Supplied passage:
Content starts
Genetic variability in the insulin signalling pathway may contribute to the risk of late onset Alzheimer's disease.
Liolitsa D., Powell J., Lovestone S.
OBJECTIVE: To test the hypothesis that polymorphic variation in insulin signalling genes may underlie the shared risk of dysfunctional insulin signalling and late onset Alzheimer's disease (AD). The p85alpha subunit of phosphatidyl inositol 3 kinase (PIK3R1) and the regulatory subunit 3 of protein phosphatase 1 (PPP1R3) were selected as candidate genes because both encode key proteins involved in insulin signalling and because polymorphisms in these genes have been previously implicated in insulin resistance or type II diabetes. METHODS: Analysis of the Met326Ile PIK3R1 and the Asp905Tyr PPP1R3 polymorphisms in 202 patients with late onset AD and 160 or 170 age matched normal subjects. RESULTS: Logistic regression analysis using the recessive genetic model showed significant differences in genotype and allelic frequencies between the AD group and normal controls (genotypes: odds ratio (OR) 2.09, 95% confidence interval (CI) 1.17 to 3.74, p = 0.01; alleles: OR 1.99, 95% CI 1.17 to 3.40, p = 0.01) for the Met326Ile PIK3R1 polymorphism that were female specific. Additionally, in the dominant genetic model a marginally significant association in genotype frequencies between the Asp905Tyr PPP1R3 polymorphism and AD was observed (genotypes: OR 1.85, 95% CI 1.03 to 3.30, p = 0.04; alleles: OR 1.68, 95% CI 0.98 to 2.88, p = 0.06). Both polymorphisms were tested for their interactions with sex and the presence of the apolipoprotein E epsilon 4 allele. CONCLUSIONS: The results support the hypothesis for a common genetic aetiology predisposing to insulin resistance and AD.
Content ends
Provided information:
Content starts
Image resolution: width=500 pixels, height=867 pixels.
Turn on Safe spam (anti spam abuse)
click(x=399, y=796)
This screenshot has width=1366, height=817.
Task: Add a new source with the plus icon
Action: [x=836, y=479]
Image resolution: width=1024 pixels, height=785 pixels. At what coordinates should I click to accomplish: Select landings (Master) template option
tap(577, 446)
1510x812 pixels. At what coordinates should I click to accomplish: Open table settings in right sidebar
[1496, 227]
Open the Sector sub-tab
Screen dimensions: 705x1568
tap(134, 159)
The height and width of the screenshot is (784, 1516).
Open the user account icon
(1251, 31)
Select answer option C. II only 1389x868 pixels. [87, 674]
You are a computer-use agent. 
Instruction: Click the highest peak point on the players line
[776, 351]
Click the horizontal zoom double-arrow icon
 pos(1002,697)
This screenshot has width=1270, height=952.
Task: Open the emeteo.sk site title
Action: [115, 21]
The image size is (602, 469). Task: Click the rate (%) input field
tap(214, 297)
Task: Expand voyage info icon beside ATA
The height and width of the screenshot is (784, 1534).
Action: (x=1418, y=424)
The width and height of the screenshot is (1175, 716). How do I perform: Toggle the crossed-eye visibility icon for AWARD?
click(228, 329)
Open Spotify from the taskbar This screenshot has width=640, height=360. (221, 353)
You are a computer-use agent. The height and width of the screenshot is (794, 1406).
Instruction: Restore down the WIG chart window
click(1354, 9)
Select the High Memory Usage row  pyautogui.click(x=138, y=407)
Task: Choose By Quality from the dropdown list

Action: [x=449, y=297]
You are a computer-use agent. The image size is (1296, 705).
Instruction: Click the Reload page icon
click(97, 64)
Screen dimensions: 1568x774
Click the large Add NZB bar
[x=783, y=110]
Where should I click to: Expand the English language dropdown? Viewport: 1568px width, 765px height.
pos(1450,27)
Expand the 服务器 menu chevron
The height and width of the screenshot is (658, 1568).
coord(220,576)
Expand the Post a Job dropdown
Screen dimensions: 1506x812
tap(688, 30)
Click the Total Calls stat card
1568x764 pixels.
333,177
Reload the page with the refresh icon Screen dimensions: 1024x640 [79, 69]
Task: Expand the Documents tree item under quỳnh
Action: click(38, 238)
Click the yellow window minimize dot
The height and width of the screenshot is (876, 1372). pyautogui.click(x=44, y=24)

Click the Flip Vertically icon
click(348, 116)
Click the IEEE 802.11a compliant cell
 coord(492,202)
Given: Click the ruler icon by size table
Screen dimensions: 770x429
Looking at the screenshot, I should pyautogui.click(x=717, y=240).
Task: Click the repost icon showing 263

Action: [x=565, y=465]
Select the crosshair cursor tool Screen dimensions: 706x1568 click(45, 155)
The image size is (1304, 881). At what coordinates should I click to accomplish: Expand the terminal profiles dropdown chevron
Content ends
Work request 1: According to the abstract on insulin signalling and Alzheimer's disease, how many patients with late onset AD were analyzed?
Work request 2: In the abstract on insulin signalling and Alzheimer's disease, change "late onset" to "late-onset" in the part starting with "Genetic variability in" and going on through "J., Lovestone S.", and give that part again.

Response area 1: 202 patients

Response area 2:
Genetic variability in the insulin signalling pathway may contribute to the risk of late-onset Alzheimer's disease.
Liolitsa D., Powell J., Lovestone S.